A relatively unfavorable return on investment is apparently deterring large pharmaceutical companies from engaging in antibiotic-drug discovery [...]
Drug companies generate candidates for drug development in a variety of ways.  Some of the candidates are developed by making random changes to existing drugs, then testing them.  As the candidates proceed through the pipeline, various economic models are used to determine which ones are worthy of additional investment.  

What occurred to me is something that might already be obvious to others; but for me, it is a new idea.  The idea is that the process of drug development could be modeled using evolutionary principles: mutation, founder effect, natural selection, and the probable mutation effect.  
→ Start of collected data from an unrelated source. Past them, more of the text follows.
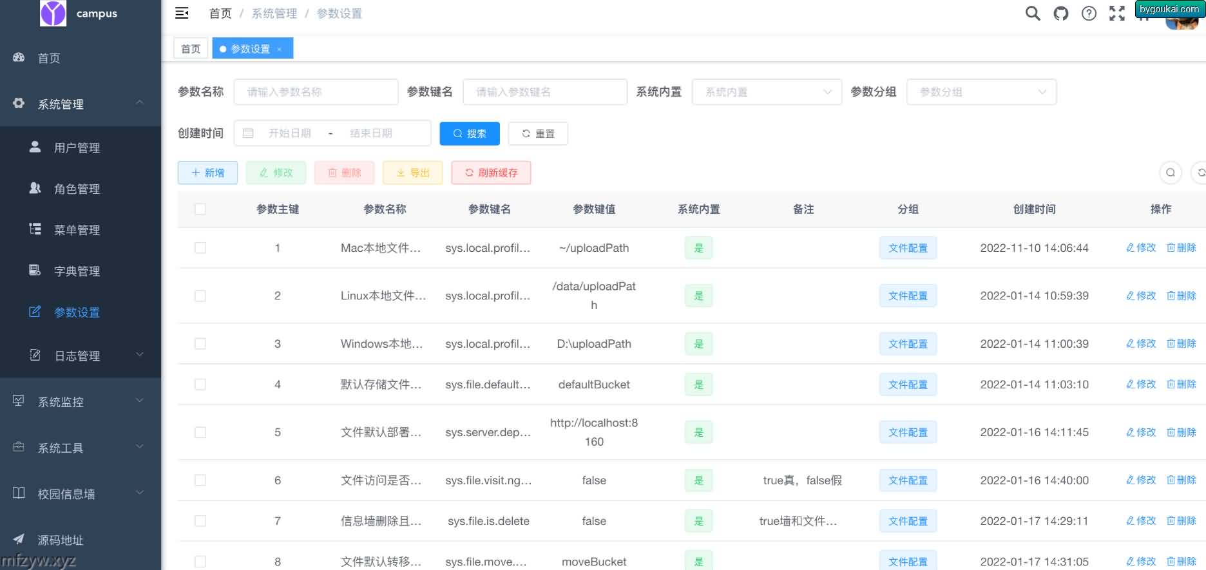
Task: Tick the checkbox for row 4
Action: point(200,385)
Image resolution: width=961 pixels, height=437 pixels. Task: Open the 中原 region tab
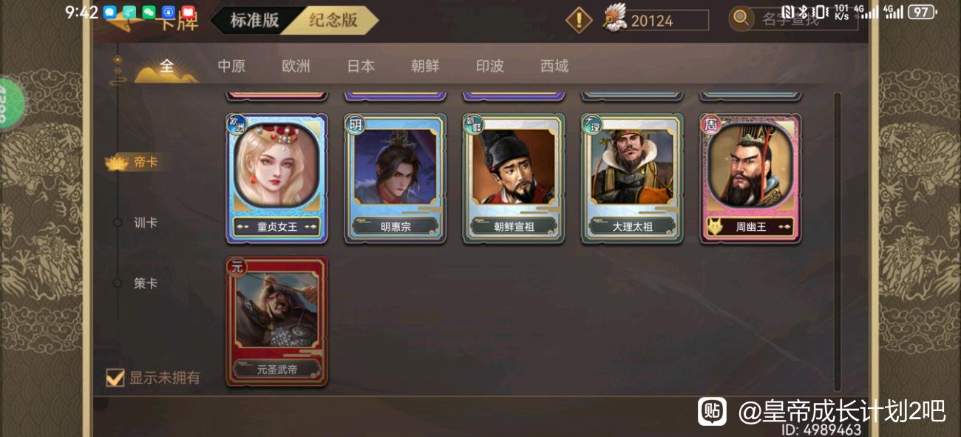coord(231,66)
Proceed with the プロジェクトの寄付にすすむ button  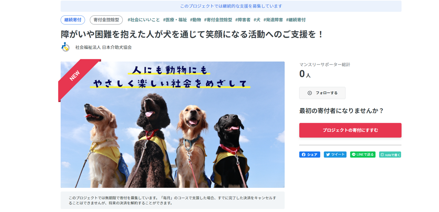pyautogui.click(x=350, y=130)
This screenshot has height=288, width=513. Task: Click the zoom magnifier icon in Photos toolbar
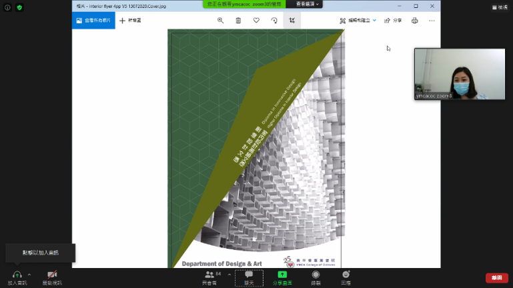coord(220,21)
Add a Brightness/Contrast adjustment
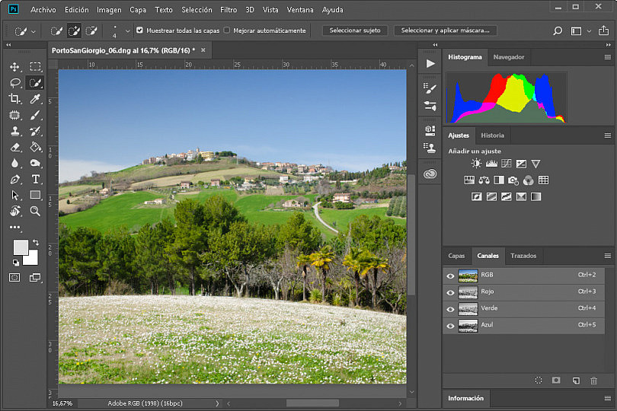This screenshot has height=411, width=617. pos(476,164)
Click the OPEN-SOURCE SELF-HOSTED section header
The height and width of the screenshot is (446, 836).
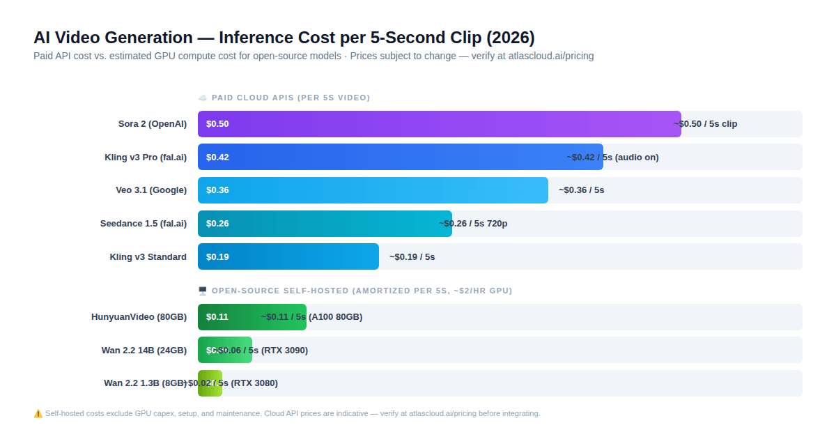point(362,291)
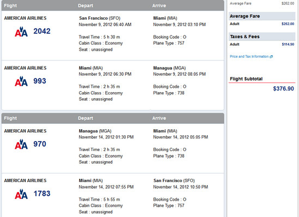
Task: Click Seat unassigned text for flight 1783
Action: [95, 212]
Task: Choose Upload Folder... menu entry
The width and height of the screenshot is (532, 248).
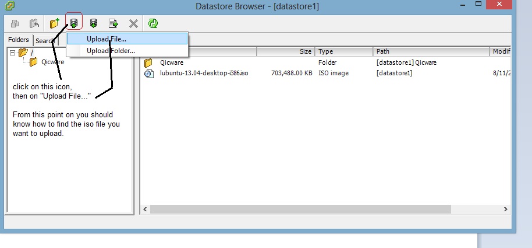Action: point(111,51)
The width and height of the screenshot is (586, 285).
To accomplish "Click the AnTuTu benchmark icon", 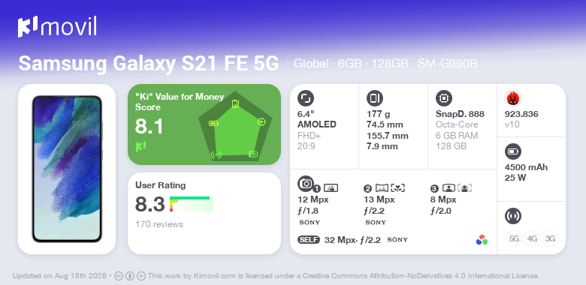I will 513,98.
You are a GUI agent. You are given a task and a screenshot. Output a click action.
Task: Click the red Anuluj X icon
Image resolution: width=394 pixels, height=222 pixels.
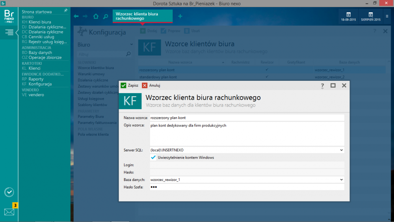point(145,85)
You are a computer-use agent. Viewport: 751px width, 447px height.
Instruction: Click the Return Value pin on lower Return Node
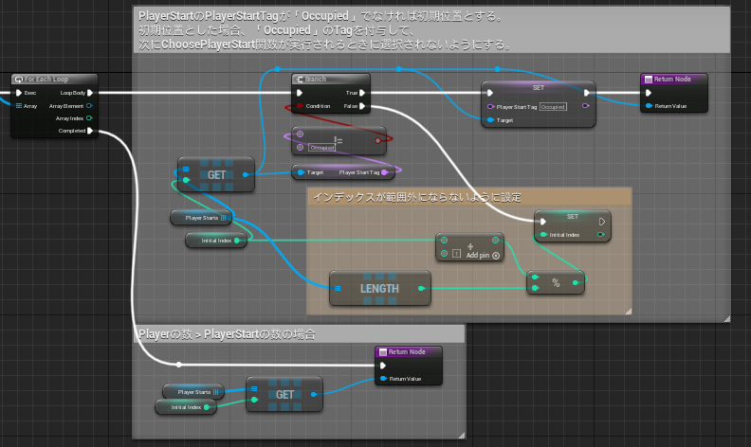pyautogui.click(x=382, y=379)
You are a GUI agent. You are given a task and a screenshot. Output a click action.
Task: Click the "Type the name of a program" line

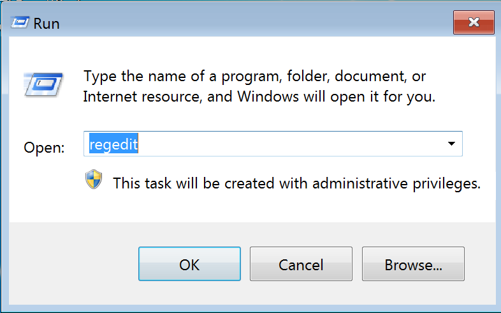pos(255,77)
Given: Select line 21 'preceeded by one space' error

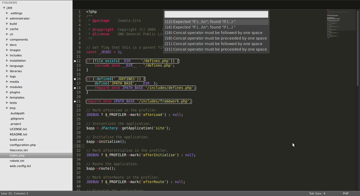Looking at the screenshot, I should pos(216,50).
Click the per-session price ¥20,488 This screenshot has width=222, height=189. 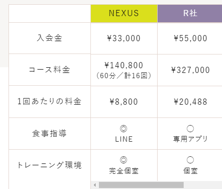tap(190, 102)
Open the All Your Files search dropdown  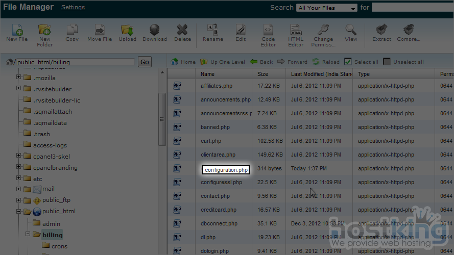coord(327,8)
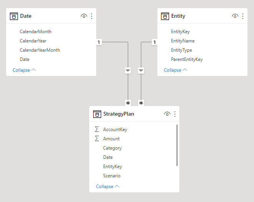Select the ParentEntityKey field

tap(187, 59)
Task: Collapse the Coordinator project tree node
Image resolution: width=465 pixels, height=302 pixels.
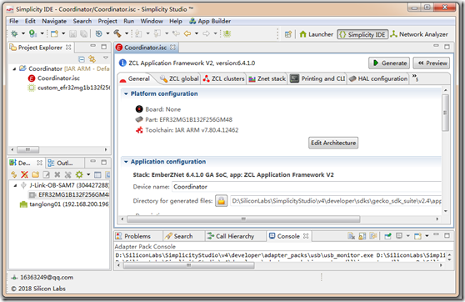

The NEJM article (cited above) contains a discussion of the way in which economic models influence drug development.  This is kind of obvious: if the anticipated return on investment is low, then the incentive for developing new classes of drugs is going to be low.  However, this does not always fit with health policy priorities.  For example, we need new classes of antibiotics a lot more than we need new classes of insomnia drugs, but we currently are seeing a lot more new drugs for insomnia than for serious infections.

From the perspective of public health, it would be desirable to rearrange the incentives in drug development.  

I am wondering if a really sophisticated analysis of the drug pipeline, using evolutionary principles, could lead to some modifications of health policy.  The goal would be to modify the incentives for drug development in a way that would promote the development of drugs to meet high public-heath priorities.